Судья подал знак – ошалевшего от счастья увели с эшафота, а в это время его товарищу завернули руки за спину, и черный шар грянулся о доски, и до Эгерта донеслось пронзительное: нет!
Несчастный, между тем, не произнес ни звука, однако все существо его пронзительно кричало об ошибке, о несправедливости, об ужасном недоразумении: как! Почему? Почему именно его?! Разве это мыслимо, разве это возможно?!
Беззвучный крик, доносившийся с плахи, заставил Эгерта скорчиться от боли; толпа накрыла его мощным, как органный аккорд, двойным, несочетаемым чувством: азартной радостью за помилованного и нетерпеливым желанием поскорее увидеть казнь другого, того, кто теперь обречен.
Брошенный на плаху человек весь источал мольбу, страх и отчаяние – Эгерт зажал ладонями уши и зажмурил глаза, но пронзительное «нет!» проникало в его сознание без помощи зрения или слуха. Взлетел в небо топор – Эгерт почувствовал мурашки, пробежавшие в этот момент по коже сотен зрителей – и на высшей, рыдающей ноте беззвучная мольба оборвалась, обернулась конвульсией, угасла; вслед ей на площади взметнулась мутная волна отвратительного возбуждения, довольства редкостным зрелищем, приятно щекочущим нервы...
Эгерт заорал.
Не в силах сдерживать ужас и боль, он кричал, срывая горло, и от него шарахнулись, и не видя и не слыша больше ничего, он выл и пробивался сквозь желеобразную человеческую стену, и настал наконец момент, когда сознание милосердно оставило его в покое.

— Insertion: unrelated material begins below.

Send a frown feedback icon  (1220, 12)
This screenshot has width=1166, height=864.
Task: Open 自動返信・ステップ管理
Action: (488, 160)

Тория не находила себе места от самого появления Скитальца в городе.
– У Солля есть шансы? – прохладно осведомилась она, проводив глазами отправившегося на поиски Эгерта.
Декан, к которому был обращен этот вопрос, только пожал плечами.
Предпраздничные заботы отвлекли ее внимание – однако на другой день она все же поинтересовалась:
– Нет? Не нашел?
Декан покачал головой:
– Кто знает... Скиталец может быть иголкой в стоге сена, может быть и углем за пазухой – кто знает...
Утром третьего дня Тория ни о чем не спрашивала, но декан, угрюмый, сказал ей вполголоса:
– Ничего, по–видимому, не выйдет. Скиталец не из тех, кто пересматривает приговоры... Ты можешь не верить – но мне жаль Солля. Просто по–человечески жаль.
Тория подняла брови и ничего не сказала в ответ.
Меньше всего ей хотелось стать свидетельницей готовящейся на площади казни; наглухо закрыв окна, она, как сквозь вату, слышала и гомон волнующейся толпы, и рокот барабанов. В какой–то момент ей очень захотелось узнать, где сейчас находится Солль, она с трудом подавила в себе желание наведаться во флигель.
Прошло несколько минут – Тория, мучимая предчувствием, ходила из угла в угол; потом, закусив губу, со звоном распахнула ставень.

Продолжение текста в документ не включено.